Stored items

[Start of section]

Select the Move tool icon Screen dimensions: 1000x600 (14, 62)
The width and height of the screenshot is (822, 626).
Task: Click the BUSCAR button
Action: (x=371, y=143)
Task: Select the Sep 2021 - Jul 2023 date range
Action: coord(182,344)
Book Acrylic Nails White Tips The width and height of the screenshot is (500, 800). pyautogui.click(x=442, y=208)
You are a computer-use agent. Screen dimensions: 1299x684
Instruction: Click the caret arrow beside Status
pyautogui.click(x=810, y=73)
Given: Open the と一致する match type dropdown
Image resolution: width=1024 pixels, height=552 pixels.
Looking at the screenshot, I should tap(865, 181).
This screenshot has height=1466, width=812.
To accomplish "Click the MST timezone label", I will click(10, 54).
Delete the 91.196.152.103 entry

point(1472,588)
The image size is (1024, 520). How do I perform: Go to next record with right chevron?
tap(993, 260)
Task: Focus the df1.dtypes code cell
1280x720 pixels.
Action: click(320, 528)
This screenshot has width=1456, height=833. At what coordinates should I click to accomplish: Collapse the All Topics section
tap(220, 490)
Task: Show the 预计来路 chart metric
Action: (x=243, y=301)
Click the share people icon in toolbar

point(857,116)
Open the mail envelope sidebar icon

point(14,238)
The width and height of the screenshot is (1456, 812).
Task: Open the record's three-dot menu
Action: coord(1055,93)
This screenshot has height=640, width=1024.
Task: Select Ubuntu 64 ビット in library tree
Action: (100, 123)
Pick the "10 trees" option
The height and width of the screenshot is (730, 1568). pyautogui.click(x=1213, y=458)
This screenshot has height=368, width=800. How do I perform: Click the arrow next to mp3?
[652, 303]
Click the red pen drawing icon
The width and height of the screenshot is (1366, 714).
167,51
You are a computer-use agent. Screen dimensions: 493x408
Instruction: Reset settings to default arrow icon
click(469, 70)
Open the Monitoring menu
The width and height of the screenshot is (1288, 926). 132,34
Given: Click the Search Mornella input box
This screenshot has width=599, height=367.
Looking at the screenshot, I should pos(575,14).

[End of section]

Say how many lines above hold "agent", and nothing else.

*Expected output*
2